Denial is in your Heart, Mind and Your soul.



Heh but you have "Free-Will." So how are those 30,000 Protestant life-rafts, while I'm on the celestial Ocean liner founded by Jesus Christ.

The Berean Christadelphians faith is in denial and has so many rejections, so many common false biblical Christian tenants of Faith, the reality is they are all found in the Holy Bible the Old and the New Testament and also found outside of the Churches Bible oral and written traditions in historical Church documents.

Thats why History and documents are so important in a discussion, and why the "Bible Only." Does not work, It's a scape-Goat cop-out fundamentalist hit-and-run Protestant tactic.

Your man-Made sola Scriptura doctrine does not work, because of evangelical fundamentalist don't allow for other historical Church documents from the past 2,000 years.

The Early Fathers Church writings were perfectly clear what the Apostles taught from Jesus Christ.

Thats because Berean Christadelphians they don't even know, that these documents even existed.


It's the old "Blind-Eye" theory and practicality wearing rose colored Protestant glasses on and not seeing the truth's in the Bible.

Now why wouldn't the "Berean Christadelphians" faith not believe in the 11 Christian doctrines taught by Jesus ? Hmmmmmm, I wonder why ?

1. The "Trinity,"
2. The "Immortality of the soul,"
3. The "Breaking of Bread,"
4. Reject "Creeds,"
5. They do not see other works as inspired by God,
6. That Jesus inherited human nature (with its inclination to sin) from his mother Mary. Self Interpretation.
7. Berean Christadelphians also reject the doctrine of Christ's pre-existence contrary to, John 1:1–18
8. They regard the Bible as inspired by God and, therefore, believe that in its original form, it is error free and errors in later copies are due to errors of transcription or translation.
9. Based on this, Christadelphians teach what they believe as true Bible teaching. Which is Biblical Self-Interpretation of the Bible.
10. They don't recognize the same Baptism, viewing such separations as schismatic.
11. That God is a separate being from his son, Jesus Christ, that the Holy Spirit is the power of God used in creation and for salvation.

I also wonder what (Martin Luther, John Thomas and other Reformationit's ) probably would have written differently

If the "The Didache" document was available to them . . . “The Teaching of the Twelve Apostles.

From the Early Church Patristic Fathers, 90 AD in late 1st Century a very important manuscript that was found in AD 1887 Constantinople Turkey was available to them ?
https://www.onepoliticalplaza.com/t-148097-1.html


Here is something to consider Rose42

Denial, of all the 11 items above, are the primary central tenet of orthodox Christianity.

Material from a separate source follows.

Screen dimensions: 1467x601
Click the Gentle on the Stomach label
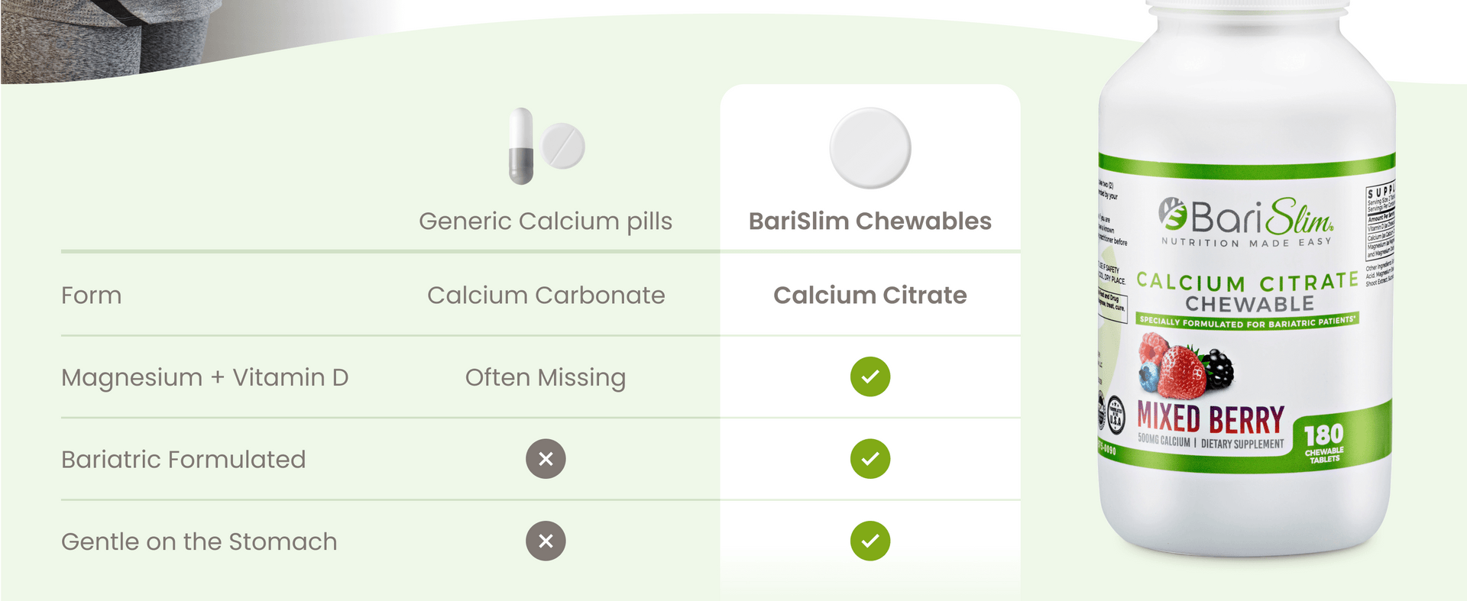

It's really humorous and very compelling-sad that you didn't even read this Article Post and make a comments on Father Spitzer, S.J., Ph.D. thesis paper.

Because out of the 9,585 words and on 18 pages.

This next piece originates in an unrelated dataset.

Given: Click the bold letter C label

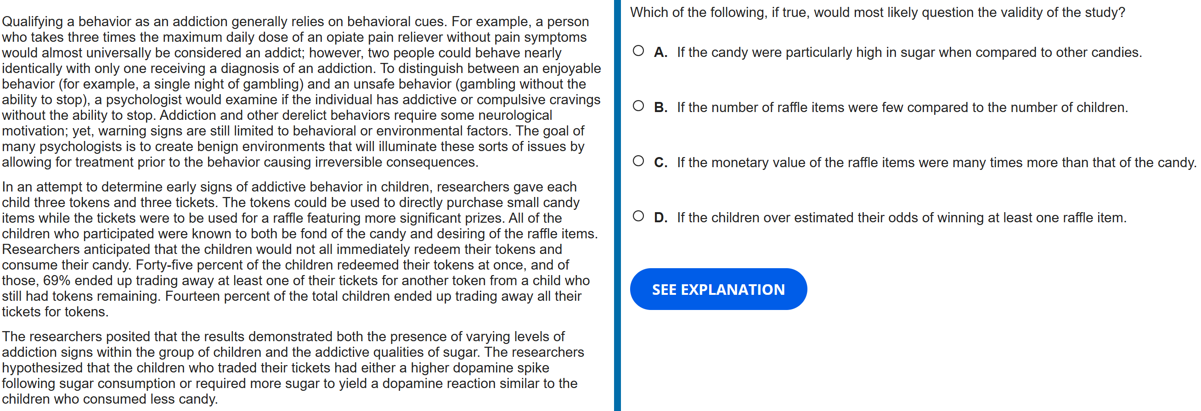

You rose42 couldn't even come up with ("One' argumentation question) to a Jesuit priest and who has a doctorate in Theology.

And that's how and why I know you are deceitful and are disingenuous.


Prove me wrong . . . I'm waiting . . . Cricket's . . . Cricket's . . . Cricket's . . . Cricket's . . . Cricket's . . . Cricket's . . . Cricket's . . . Cricket's . . . Cricket's . . .


That you can't or won't talk about these 11 major Christian tenants of faith and the multiple differences of what the Bible explicitly addressed, and then you turn a ("blind-eye") and run from these major Christian doctrinal facts.

Ohhhhh Pleaseeeee what a crock, you comment for the sake of countering most of all my Catholic article post and your explicit oxymoronic personal statement on the OPP religious forum.

I hate the Catholic Church but I don't personally hate the people in the church, . . . yeah I said, "oxymoronic personal statement opinion."


Rose42, . . . A parting Gift of wisdom and knowledge.

To be Deep in History, is to cease being Protestant.
Cardinal Henry Newman.

Doc110


Rose42 wrote:
And your post was patently ridiculous. That label doesn't apply to all protestants anymore than the label Jesuit, Franciscan or Dominican applies to all Catholics.
Christians agree on basic biblical doctrines.Not all protestants do.Not even all Catholics do.